Sweezus was unhappy. He didn't really have a plan to prove that he was tricky enough to be selected for Team Philosophe.
It's not fair, he thought. Farky can't even ride. What can I do to impress The VeloDrone?
Sweezus liked to think he was a methodical thinker. He made a list.
ONE: WRITE A KILLER ARTICLE FOR VELOSOPHY DEMONSTRATING SLIPPERY THINKING
TWO: IMPRESS THE VELODRONE BY RIDING FASTER THAN THE REST OF THE TEAM
THREE: PRETEND I HAVE CONTACTS IN THE TOUR DE FRANCE
Right! His first priority would be the killer article. He sighed. More writing. He sat down at his computer and began:
Concerning man, other animals and bicycles ( a working title )
I used to think that I knew right from wrong. That was until I met a dog called Farquhar. ( Maybe I should give him another name? This might not work in my favour. Oh stuff it.) One day I went to the Zoo with Farquhar.
I spent my time looking at the enclosed animals and trying to imagine what it would be like to be them. I thought it was the proper thing to do. Farquhar simply reacted naturally to what he saw. He was shocked by the skeleton of a former zoo favourite and terrified by the bats.

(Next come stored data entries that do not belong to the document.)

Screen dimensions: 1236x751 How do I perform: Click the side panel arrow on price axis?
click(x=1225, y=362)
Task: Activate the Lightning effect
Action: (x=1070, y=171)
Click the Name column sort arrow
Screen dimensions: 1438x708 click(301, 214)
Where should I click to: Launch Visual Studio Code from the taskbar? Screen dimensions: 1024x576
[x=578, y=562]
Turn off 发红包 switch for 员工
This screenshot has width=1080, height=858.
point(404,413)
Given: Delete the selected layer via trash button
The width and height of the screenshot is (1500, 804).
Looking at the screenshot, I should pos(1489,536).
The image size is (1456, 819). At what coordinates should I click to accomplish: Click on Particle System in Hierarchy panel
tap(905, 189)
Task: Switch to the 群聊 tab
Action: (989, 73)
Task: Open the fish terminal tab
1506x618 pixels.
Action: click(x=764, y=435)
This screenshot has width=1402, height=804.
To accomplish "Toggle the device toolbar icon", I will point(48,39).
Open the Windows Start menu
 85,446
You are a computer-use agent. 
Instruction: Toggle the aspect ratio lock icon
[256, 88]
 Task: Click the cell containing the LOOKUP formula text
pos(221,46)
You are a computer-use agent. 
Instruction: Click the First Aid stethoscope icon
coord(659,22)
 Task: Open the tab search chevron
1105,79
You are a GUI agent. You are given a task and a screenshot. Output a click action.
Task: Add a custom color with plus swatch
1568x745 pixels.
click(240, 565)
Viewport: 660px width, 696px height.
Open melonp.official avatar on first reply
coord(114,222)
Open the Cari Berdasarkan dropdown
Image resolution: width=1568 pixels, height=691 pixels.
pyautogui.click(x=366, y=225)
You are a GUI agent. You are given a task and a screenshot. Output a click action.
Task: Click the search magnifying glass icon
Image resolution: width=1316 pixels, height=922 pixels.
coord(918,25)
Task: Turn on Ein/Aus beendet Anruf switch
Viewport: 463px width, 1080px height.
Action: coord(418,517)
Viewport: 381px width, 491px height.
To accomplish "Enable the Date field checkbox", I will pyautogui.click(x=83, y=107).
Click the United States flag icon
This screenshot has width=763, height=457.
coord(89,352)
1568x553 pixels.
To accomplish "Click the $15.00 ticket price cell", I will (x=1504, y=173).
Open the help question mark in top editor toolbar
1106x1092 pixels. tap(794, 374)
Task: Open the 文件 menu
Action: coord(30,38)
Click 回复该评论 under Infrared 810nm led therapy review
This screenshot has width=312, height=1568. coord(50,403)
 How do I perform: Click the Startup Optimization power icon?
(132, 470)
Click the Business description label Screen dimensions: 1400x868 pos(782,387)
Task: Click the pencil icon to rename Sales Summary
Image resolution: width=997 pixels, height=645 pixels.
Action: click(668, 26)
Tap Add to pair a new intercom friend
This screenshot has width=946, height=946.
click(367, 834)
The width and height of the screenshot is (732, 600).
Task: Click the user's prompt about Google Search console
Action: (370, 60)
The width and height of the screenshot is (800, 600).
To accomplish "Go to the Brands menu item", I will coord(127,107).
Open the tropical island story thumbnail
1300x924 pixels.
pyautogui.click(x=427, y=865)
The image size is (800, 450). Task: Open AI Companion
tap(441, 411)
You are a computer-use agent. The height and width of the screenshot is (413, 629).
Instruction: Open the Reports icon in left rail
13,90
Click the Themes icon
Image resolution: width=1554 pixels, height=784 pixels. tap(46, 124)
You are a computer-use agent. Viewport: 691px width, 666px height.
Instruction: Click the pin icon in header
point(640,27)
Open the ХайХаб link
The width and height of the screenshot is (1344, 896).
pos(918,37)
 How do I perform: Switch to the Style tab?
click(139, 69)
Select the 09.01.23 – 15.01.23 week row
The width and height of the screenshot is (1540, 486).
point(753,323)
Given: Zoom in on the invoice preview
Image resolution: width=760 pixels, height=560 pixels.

Imagine our different reactions had we seen a bicycle locked inside a cage. I would have tried to construct a narrative for the bicycle. That it was a monkey's toy, it had been abandoned, it used to belong to the elephant keeper, or something else to that effect.
Farquhar the true observer would have merely said, Meh! A bicycle.
Sheesh! said Sweezus, to himself. That's a bit too slippery. I've got myself into a right hole. Maybe I should go straight to Plan Two.
He stood up, and went outside to inflate the tyres on his road bike.